YOUNG WORLD

Strongly scented

From a single flower....

From a single flower....  

Strolling in a garden in Secunderabad, I was arrested by a powerful perfume from a flower. It was the Artabotrys odoratissimus (Manoranjitham in Tamil). The plant, has a solitary pendulous yellowish green flower with thick perianth members hanging like a bell from its hooked stalk. There was a cluster of fruits on another branch nearby. The was a cluster of fruits on another branch nearby and it had formed from a flower that had matured. How could this have happened?

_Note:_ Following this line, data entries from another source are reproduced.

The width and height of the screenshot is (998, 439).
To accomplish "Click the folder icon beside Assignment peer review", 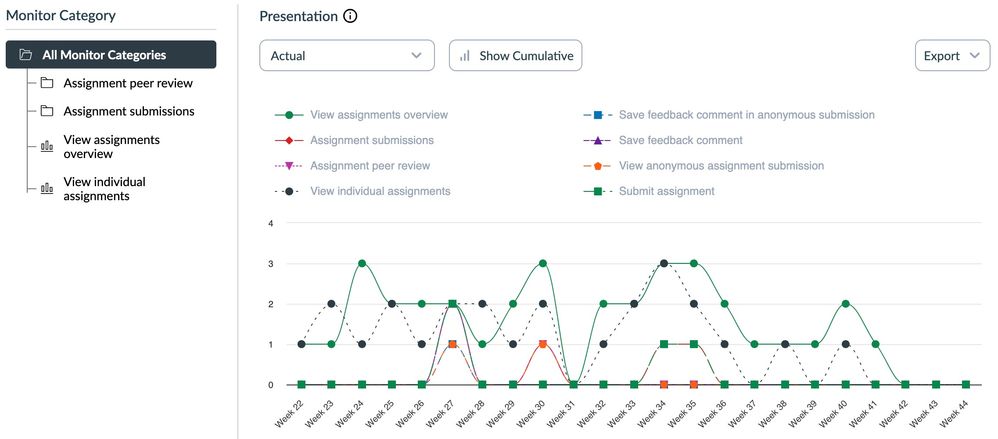I will click(46, 83).
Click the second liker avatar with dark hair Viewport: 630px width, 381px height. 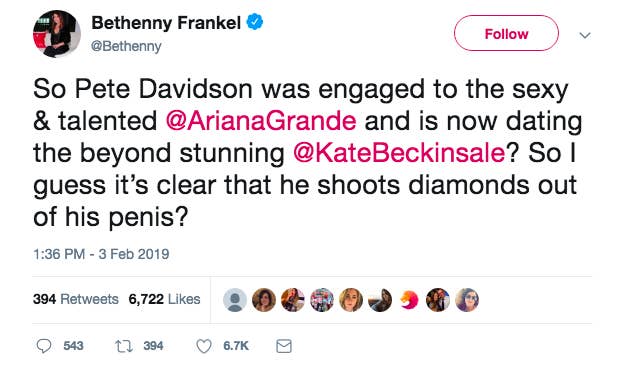tap(264, 300)
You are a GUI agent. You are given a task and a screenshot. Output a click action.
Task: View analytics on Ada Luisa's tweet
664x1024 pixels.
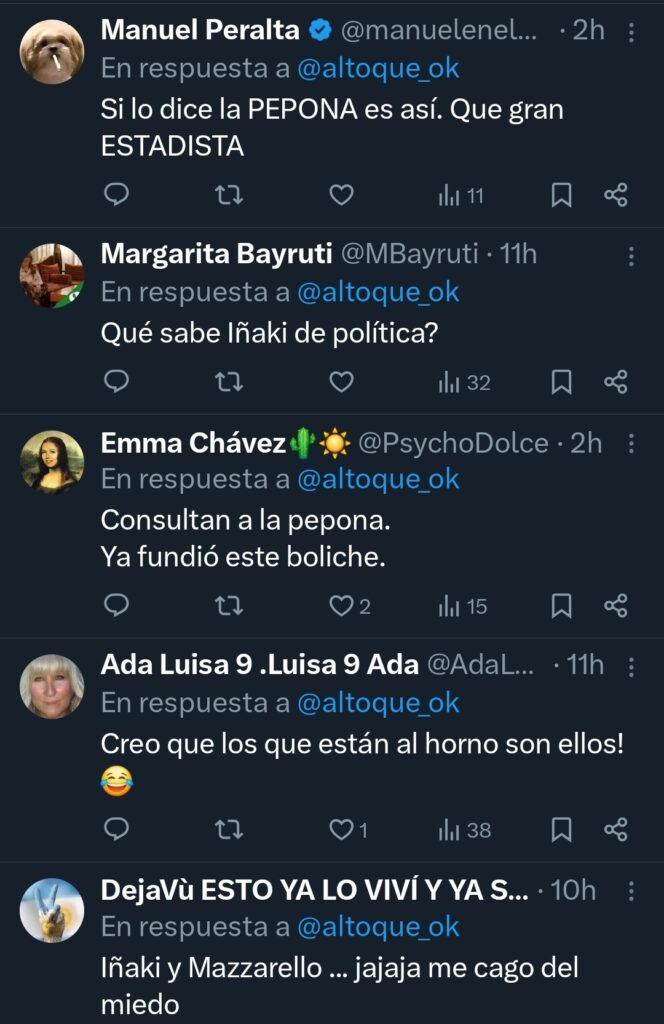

In a majority of plants, the flower has a single ovary only. It may be formed from a single carpel or the union of many carpels. Depending on the number of carpels involved in the formation of the ovary, it is termed as monocarpellary, bicarpellary, tricarpellary and multicarpellary as the case may be. During development, the ovary ripens into the fruit. Whenever the flower produces only one ovary, there will be the formation of a single fruit from the flower. Mango, neem and coconut are common examples.In a few plants, the flower produces a number of free carpels resulting in the formation of free ovaries. The plant study in this article is an example. The flower is described as apocarpous with reference to the status of its ovary. The flower with apocarpous ovary produces many fruits in the form of a cluster.

In solitary splendour...

In solitary splendour...  

Look for other examples of plants, which produce a similar cluster of fruits from apocarpous flowers. You can refer to books on Plant Morphology. You may like to collect specimens an examine them to find out more.